◆ PROBLEM
Copy out all the records from the line containing "Sobre nós (39, 463)" down to the line containing "Qui sommes-nous ? (28, 26)", both ends included. Keep the requests unchanged, and shift every coordinate in the answers up by 122.

◆ GIVEN DATA
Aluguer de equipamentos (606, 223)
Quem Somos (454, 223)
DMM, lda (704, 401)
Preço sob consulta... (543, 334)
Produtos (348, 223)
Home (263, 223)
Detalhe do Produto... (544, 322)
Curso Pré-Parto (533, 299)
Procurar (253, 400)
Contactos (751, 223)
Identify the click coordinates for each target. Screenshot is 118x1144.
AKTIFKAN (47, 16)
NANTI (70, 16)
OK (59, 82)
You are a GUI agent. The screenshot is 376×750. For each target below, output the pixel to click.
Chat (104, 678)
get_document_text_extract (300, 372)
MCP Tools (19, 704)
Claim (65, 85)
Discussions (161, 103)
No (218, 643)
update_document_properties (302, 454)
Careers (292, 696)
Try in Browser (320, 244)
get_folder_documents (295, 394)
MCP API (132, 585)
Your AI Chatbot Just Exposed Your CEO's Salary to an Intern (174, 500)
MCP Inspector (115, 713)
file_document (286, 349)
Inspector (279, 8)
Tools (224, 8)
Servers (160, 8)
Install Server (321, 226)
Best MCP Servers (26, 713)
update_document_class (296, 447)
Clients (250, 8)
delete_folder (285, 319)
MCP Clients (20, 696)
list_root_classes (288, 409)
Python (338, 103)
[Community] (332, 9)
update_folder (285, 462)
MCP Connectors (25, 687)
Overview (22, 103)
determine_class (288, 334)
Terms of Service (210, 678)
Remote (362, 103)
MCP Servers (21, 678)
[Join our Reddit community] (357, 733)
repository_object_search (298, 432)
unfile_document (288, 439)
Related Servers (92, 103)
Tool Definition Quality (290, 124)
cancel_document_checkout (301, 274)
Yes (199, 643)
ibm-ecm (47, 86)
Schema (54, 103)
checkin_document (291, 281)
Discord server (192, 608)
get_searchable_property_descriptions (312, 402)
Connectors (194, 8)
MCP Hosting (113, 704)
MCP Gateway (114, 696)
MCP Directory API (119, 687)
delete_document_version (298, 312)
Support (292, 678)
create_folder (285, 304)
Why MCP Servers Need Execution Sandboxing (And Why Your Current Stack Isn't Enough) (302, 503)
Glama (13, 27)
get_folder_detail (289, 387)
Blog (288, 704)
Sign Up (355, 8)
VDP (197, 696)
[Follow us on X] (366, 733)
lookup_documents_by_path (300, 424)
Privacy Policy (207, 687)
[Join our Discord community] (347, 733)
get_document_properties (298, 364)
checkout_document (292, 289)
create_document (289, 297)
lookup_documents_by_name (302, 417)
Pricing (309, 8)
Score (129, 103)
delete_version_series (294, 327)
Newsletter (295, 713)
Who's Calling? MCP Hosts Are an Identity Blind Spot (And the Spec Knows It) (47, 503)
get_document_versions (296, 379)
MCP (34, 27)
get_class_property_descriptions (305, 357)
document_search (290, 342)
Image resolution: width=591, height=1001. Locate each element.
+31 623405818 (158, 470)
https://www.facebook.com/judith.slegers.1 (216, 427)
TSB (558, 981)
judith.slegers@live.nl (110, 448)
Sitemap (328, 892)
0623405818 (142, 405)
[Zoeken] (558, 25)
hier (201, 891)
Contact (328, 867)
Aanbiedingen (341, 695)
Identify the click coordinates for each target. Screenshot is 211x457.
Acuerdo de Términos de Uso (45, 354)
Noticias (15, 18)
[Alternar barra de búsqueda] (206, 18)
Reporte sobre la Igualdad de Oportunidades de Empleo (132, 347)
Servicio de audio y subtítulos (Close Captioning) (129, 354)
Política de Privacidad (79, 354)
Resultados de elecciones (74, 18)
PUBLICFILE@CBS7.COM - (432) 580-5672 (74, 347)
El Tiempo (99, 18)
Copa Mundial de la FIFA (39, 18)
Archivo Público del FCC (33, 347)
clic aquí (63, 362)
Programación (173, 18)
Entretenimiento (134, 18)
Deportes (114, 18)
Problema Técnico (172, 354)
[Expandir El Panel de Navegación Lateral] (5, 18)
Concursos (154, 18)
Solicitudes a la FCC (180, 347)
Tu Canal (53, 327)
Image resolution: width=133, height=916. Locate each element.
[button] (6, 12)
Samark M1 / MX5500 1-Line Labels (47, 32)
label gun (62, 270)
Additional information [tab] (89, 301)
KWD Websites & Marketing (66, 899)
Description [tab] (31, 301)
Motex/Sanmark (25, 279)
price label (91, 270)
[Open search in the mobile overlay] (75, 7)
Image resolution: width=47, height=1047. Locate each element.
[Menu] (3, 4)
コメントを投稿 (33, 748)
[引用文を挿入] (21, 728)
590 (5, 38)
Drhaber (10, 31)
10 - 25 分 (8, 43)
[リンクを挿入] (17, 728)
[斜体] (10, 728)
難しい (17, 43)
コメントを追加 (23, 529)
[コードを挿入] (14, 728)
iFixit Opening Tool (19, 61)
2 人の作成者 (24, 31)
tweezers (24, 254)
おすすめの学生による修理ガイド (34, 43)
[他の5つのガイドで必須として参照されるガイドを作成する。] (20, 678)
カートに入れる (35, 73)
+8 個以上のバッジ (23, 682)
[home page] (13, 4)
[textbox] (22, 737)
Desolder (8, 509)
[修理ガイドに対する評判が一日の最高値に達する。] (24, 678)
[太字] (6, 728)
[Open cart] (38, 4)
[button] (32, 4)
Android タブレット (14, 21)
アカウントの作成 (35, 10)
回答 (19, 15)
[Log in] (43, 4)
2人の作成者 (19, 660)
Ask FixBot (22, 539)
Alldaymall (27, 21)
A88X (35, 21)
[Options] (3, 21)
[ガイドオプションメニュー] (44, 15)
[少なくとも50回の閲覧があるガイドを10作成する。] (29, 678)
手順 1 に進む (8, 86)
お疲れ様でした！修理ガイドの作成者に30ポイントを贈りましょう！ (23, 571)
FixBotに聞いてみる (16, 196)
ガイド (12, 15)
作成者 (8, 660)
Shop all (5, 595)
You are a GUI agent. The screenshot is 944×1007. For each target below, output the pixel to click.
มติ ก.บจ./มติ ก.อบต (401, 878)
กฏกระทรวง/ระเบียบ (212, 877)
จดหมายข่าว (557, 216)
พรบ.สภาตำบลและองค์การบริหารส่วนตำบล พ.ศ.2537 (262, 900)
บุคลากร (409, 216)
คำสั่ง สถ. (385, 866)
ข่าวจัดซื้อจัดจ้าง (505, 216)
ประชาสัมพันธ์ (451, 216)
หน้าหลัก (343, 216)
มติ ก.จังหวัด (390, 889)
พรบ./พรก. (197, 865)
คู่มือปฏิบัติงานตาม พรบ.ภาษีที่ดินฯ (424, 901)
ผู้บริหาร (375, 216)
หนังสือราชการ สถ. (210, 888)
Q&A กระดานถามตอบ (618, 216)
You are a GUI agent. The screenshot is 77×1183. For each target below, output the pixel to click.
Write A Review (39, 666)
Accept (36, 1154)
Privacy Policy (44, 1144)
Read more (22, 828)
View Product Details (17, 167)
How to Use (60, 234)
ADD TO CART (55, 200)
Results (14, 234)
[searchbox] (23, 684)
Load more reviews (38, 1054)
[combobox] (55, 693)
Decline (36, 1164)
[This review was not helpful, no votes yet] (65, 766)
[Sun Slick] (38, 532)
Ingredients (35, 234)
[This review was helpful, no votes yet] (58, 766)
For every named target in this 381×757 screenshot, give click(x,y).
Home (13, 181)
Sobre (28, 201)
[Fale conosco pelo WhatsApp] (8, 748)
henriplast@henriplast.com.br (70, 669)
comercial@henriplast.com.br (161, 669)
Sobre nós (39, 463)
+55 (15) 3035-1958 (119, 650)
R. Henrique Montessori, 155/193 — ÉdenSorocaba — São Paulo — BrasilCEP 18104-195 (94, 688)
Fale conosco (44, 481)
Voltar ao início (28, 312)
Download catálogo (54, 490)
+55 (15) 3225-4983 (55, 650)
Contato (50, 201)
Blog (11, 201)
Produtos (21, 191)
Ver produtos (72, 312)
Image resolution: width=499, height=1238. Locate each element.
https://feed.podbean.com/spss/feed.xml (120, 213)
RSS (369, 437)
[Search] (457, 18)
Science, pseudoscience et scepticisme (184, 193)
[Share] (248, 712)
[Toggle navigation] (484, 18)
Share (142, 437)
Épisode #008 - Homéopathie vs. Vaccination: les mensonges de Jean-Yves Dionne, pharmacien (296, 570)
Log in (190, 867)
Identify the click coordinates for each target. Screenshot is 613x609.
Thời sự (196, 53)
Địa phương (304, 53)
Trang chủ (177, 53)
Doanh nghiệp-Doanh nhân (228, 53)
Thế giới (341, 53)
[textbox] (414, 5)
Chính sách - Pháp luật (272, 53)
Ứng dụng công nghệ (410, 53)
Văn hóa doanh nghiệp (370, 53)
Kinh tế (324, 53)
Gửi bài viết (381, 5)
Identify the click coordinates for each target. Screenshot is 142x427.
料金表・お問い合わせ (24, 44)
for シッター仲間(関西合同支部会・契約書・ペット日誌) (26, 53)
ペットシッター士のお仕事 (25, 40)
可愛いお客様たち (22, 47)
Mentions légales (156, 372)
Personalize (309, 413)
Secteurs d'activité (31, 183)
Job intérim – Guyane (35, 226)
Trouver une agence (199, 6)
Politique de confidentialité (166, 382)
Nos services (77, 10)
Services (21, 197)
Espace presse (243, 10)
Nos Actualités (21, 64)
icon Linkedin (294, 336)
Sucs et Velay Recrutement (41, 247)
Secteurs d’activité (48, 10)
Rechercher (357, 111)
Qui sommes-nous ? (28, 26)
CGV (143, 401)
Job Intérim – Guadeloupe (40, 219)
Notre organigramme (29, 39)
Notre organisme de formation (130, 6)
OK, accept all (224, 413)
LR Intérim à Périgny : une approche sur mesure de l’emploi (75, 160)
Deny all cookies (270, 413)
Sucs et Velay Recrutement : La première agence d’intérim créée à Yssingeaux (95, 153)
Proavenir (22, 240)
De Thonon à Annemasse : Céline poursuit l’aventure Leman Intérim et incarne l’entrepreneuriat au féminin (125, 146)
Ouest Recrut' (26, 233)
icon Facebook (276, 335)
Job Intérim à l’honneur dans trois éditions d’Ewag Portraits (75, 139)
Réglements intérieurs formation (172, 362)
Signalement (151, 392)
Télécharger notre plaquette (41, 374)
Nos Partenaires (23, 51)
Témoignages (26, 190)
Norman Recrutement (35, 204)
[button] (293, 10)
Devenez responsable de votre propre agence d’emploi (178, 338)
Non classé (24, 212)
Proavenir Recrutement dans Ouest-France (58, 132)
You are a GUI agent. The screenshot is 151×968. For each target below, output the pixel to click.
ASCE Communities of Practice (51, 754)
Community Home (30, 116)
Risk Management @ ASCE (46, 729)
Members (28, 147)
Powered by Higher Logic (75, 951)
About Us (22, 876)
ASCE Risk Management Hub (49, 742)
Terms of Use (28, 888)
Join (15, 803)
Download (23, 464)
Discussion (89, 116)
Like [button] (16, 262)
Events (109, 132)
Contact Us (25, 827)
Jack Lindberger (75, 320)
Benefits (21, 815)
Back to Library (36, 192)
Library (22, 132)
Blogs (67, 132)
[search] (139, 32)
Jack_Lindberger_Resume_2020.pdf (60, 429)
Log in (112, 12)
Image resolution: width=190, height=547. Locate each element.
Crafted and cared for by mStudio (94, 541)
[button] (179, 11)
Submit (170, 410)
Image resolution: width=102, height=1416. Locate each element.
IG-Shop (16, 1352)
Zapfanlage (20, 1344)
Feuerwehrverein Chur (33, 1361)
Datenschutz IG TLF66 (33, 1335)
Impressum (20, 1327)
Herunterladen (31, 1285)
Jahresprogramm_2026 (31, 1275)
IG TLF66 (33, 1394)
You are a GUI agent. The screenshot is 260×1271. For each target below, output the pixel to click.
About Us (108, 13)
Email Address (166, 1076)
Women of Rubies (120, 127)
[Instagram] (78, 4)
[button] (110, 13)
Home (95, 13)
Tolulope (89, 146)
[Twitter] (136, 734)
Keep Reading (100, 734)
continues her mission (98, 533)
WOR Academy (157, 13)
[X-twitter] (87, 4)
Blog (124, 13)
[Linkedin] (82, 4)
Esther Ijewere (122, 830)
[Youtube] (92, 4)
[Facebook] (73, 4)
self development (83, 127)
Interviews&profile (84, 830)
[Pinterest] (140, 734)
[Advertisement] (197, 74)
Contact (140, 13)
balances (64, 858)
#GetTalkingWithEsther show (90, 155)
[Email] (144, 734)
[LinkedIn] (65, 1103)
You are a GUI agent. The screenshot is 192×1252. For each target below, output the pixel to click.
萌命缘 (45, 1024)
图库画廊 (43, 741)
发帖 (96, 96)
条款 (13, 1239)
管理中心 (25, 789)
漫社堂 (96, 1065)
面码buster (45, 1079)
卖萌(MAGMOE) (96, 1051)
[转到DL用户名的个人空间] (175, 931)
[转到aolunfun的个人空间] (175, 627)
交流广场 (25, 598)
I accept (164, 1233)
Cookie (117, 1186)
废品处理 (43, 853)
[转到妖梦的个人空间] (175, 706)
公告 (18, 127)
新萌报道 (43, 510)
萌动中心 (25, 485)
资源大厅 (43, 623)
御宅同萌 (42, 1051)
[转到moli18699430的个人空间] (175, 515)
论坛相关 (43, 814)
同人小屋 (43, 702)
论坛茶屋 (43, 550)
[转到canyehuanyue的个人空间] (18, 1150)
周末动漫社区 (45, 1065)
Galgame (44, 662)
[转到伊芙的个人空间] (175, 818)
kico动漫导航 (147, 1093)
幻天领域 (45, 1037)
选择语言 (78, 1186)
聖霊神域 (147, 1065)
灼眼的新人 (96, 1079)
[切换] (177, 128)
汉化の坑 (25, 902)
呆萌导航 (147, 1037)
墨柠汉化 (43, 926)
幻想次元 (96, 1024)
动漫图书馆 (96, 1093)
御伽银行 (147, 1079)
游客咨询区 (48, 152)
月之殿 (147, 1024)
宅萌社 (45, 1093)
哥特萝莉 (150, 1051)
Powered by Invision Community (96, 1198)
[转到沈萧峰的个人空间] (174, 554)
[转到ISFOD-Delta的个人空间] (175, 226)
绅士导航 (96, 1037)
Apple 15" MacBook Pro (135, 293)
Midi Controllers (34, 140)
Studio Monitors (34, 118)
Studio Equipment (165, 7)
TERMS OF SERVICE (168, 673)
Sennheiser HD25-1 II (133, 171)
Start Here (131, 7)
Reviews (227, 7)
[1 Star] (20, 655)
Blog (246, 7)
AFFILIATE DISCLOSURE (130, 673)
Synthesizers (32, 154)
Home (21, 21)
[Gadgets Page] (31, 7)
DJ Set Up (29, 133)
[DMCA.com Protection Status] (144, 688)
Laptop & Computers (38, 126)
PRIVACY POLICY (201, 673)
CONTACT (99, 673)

◆ ANSWER FOR THIS EXERCISE
Sobre nós (161, 585)
+55 (15) 3035-1958 (241, 772)
R. Henrique Montessori, 155/193 — ÉdenSorocaba — São Paulo — BrasilCEP 18104-195 (216, 810)
Fale conosco (166, 603)
Voltar ao início (150, 434)
Download catálogo (176, 612)
+55 (15) 3225-4983 (177, 772)
Contato (172, 323)
Blog (133, 323)
Produtos (143, 313)
Ver produtos (194, 434)
Image resolution: width=499, height=1238. Locate each element.
https://feed.podbean.com/spss/feed.xml (242, 335)
RSS (491, 559)
[Search] (579, 140)
Science, pseudoscience et scepticisme (306, 315)
[Share] (370, 834)
[Toggle navigation] (606, 140)
Share (264, 559)
Épisode #008 - Homéopathie vs. Vaccination: les mensonges de Jean-Yves Dionne, pharmacien (418, 692)
Log in (312, 989)
Identify the click coordinates for each target. Screenshot is 613x609.
Thời sự (318, 175)
Địa phương (426, 175)
Trang chủ (299, 175)
Doanh nghiệp-Doanh nhân (350, 175)
Thế giới (463, 175)
[textbox] (536, 127)
Chính sách - Pháp luật (394, 175)
Ứng dụng công nghệ (532, 175)
Văn hóa doanh nghiệp (492, 175)
Kinh tế (446, 175)
Gửi bài viết (503, 127)
Identify the click coordinates for each target. Screenshot is 142x427.
料金表・お問い合わせ (146, 166)
for シッター仲間(関西合同支部会・契約書・ペット日誌) (148, 175)
ペットシッター士のお仕事 (147, 162)
可愛いお客様たち (144, 169)
Mentions légales (278, 494)
Personalize (431, 535)
Secteurs d'activité (153, 305)
Job intérim – Guyane (157, 348)
Trouver une agence (321, 128)
Politique de confidentialité (288, 504)
Nos services (199, 132)
Services (143, 319)
Espace presse (365, 132)
Nos Actualités (143, 186)
icon Linkedin (416, 458)
Sucs et Velay Recrutement (163, 369)
Secteurs d’activité (170, 132)
Rechercher (479, 233)
Qui sommes-nous ? (150, 148)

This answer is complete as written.